Chris Brown Rejects Guilty Plea in D.C. Court
R&B Singer Chris Brown and his bodyguard both declined to accept plea deals Wednesday in connection to their alleged Oct. 27 assault on Parker Adams outside the W Hotel in the District.
The singer, 24, was arrested in October after Adams said the singer hit him in the face outside the hotel and broke his nose. A police report states Adams told cops the melee erupted when he tried to crash a photo Brown was taking with his friends. According to a police report, Brown told the man, “I’m not down with that gay [expletive]” and “I feel like boxing.
Brown and his bodyguard each face a misdemeanor assault charge.
Brown appeared in court with his current girlfriend, Karreuche Tran, and sat quietly with bodyguard Christopher Hollosy — his co-defendant — as their lawyers formally rejected the plea deal. Brown wore a charcoal three-piece suit and a new dark brown hairstyle that replaced his recent bleached blond look.
Mark Geragos, Brown’s attorney, said that his client declined the deal, which would have include a guilty plea to simple assault, because he did nothing wrong.
“My client is charged with simple assault, and the plea deal is simple assault,” Hollosy’s lawyer Bernie Grim explained to the judge.
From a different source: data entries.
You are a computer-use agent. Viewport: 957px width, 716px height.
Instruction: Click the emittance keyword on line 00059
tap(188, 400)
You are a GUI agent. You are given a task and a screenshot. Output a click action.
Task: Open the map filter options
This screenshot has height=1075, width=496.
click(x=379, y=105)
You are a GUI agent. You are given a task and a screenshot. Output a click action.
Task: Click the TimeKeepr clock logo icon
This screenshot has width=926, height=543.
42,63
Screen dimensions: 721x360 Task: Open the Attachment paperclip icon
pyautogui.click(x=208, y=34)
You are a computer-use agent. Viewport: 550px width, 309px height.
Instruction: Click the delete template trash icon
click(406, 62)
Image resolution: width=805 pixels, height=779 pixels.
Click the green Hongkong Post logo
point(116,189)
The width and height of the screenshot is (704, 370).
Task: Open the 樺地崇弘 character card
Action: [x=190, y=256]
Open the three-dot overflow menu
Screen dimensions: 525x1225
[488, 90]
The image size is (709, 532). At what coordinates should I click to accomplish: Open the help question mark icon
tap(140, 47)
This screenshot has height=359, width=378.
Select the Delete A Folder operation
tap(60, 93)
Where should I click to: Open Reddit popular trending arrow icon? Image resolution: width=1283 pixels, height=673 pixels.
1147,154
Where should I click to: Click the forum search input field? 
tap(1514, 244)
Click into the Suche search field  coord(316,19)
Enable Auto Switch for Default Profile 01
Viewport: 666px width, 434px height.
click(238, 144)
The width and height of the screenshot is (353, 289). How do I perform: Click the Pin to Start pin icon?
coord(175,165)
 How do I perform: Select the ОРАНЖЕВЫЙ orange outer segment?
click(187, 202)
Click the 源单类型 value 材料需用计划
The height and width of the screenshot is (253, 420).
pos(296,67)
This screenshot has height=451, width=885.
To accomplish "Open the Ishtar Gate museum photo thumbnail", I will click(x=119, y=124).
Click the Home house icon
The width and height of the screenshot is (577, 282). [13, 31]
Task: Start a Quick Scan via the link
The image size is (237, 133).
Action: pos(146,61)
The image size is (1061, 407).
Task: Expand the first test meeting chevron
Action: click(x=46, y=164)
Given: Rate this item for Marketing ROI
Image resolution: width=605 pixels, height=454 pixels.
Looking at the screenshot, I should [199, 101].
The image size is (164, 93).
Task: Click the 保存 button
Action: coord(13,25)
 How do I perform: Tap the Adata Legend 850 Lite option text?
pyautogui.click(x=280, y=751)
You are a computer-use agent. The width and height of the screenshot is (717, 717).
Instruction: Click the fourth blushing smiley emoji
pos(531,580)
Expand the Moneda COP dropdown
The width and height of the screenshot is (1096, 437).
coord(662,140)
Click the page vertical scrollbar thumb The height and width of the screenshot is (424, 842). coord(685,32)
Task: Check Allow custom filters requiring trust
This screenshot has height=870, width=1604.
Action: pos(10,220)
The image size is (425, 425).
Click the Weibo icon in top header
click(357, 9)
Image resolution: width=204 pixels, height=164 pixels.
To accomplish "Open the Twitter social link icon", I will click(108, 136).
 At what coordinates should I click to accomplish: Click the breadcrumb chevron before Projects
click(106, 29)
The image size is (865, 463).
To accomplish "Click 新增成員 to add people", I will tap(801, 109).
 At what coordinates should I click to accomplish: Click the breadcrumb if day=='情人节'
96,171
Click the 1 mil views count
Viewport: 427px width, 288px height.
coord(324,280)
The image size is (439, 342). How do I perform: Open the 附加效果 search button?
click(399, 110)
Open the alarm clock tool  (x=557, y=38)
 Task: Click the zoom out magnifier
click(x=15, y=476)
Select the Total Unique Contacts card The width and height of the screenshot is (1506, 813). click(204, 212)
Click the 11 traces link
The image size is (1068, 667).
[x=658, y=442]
“Sometimes a deferred prosecution agreement or deferred sentencing agreement is offered as part of a plea deal, but that was not the case today,” Bill Miller, a spokesman for the U.S. Attorney’s Office of the District of Columbia, said outside court. Deferred prosecution agreements allow defendants to get amnesty if they fulfill certain terms of the deal.
The singer and his bodyguard will be back in court Feb. 20 to get a tentative trial date, but Brown’s attorney has asked that the singer not be required to leave rehab to attend. At the time of the alleged assault, the Grammy winner was on probation in California for a 2009 attack on his ex-girlfriend singer Rihanna.
As a result of the charge in Washington, a judge revoked Brown’s probation in California, but the ruling didn’t alter a requirement that Brown complete anger management rehab and community service including roadside cleanup and graffiti removal. The judge ordered Brown to complete 90 days of residential treatment and take all medications prescribed by his doctors.
The Grammy winner pleaded not guilty to the reduced misdemeanor charge in October and voluntarily checked into rehab for anger management days later. He was temporarily kicked out Nov. 10 for losing his cool and hurling a rock through a window of his mom’s car during a family therapy session.
If convicted of the simple assault charge here, Brown faces up to 180 days in jail and a $1,000 fine, prosecutors said. He could get more jail time in California if his Los Angeles judge decides the Washington incident violated his probation for beating Rihanna.